[EXERCISE] What is needed is an exact copy of every line in the listing.
+--
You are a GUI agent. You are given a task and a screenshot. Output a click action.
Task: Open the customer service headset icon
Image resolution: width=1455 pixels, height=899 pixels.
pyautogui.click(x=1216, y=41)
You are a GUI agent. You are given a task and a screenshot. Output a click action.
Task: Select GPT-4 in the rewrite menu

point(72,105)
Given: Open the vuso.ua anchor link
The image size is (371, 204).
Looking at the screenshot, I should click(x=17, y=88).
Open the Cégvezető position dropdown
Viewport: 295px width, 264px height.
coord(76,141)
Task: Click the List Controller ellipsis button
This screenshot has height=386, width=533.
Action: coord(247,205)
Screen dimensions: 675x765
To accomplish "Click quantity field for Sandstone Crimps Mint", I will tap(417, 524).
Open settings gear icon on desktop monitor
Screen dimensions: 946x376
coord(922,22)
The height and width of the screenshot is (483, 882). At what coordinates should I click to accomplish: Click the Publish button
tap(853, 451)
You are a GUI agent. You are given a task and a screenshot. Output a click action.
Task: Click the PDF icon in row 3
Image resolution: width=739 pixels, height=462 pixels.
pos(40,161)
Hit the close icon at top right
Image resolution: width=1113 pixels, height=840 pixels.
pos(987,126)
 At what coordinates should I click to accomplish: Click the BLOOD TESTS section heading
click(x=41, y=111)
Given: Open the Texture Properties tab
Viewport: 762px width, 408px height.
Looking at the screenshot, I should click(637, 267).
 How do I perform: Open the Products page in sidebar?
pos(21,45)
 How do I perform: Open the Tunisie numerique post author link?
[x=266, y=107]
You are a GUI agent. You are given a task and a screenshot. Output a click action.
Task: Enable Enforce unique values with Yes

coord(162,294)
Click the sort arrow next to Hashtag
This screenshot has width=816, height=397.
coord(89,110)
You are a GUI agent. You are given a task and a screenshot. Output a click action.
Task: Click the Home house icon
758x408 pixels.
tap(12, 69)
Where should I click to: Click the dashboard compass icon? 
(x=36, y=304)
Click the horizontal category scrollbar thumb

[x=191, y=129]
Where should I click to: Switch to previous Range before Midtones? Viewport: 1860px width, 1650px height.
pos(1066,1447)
+--
[SOLUTION FOR THIS TASK]
You are a GUI agent. You are given a task and a screenshot. Output a click action.
Task: Open the customer service headset icon
Image resolution: width=1455 pixels, height=899 pixels.
pyautogui.click(x=1216, y=41)
You are a GUI agent. You are given a task and a screenshot. Output a click action.
Task: Select GPT-4 in the rewrite menu

point(72,105)
Given: Open the vuso.ua anchor link
The image size is (371, 204).
Looking at the screenshot, I should click(x=17, y=88).
Open the Cégvezető position dropdown
Viewport: 295px width, 264px height.
coord(76,141)
Task: Click the List Controller ellipsis button
This screenshot has height=386, width=533.
Action: coord(247,205)
Screen dimensions: 675x765
To accomplish "Click quantity field for Sandstone Crimps Mint", I will tap(417, 524).
Open settings gear icon on desktop monitor
Screen dimensions: 946x376
coord(922,22)
The height and width of the screenshot is (483, 882). At what coordinates should I click to accomplish: Click the Publish button
tap(853, 451)
You are a GUI agent. You are given a task and a screenshot. Output a click action.
Task: Click the PDF icon in row 3
Image resolution: width=739 pixels, height=462 pixels.
pos(40,161)
Hit the close icon at top right
Image resolution: width=1113 pixels, height=840 pixels.
pos(987,126)
 At what coordinates should I click to accomplish: Click the BLOOD TESTS section heading
click(x=41, y=111)
Given: Open the Texture Properties tab
Viewport: 762px width, 408px height.
Looking at the screenshot, I should click(637, 267).
 How do I perform: Open the Products page in sidebar?
pos(21,45)
 How do I perform: Open the Tunisie numerique post author link?
[x=266, y=107]
You are a GUI agent. You are given a task and a screenshot. Output a click action.
Task: Enable Enforce unique values with Yes

coord(162,294)
Click the sort arrow next to Hashtag
This screenshot has width=816, height=397.
coord(89,110)
You are a GUI agent. You are given a task and a screenshot. Output a click action.
Task: Click the Home house icon
758x408 pixels.
tap(12, 69)
Where should I click to: Click the dashboard compass icon? 
(x=36, y=304)
Click the horizontal category scrollbar thumb

[x=191, y=129]
Where should I click to: Switch to previous Range before Midtones? Viewport: 1860px width, 1650px height.
pos(1066,1447)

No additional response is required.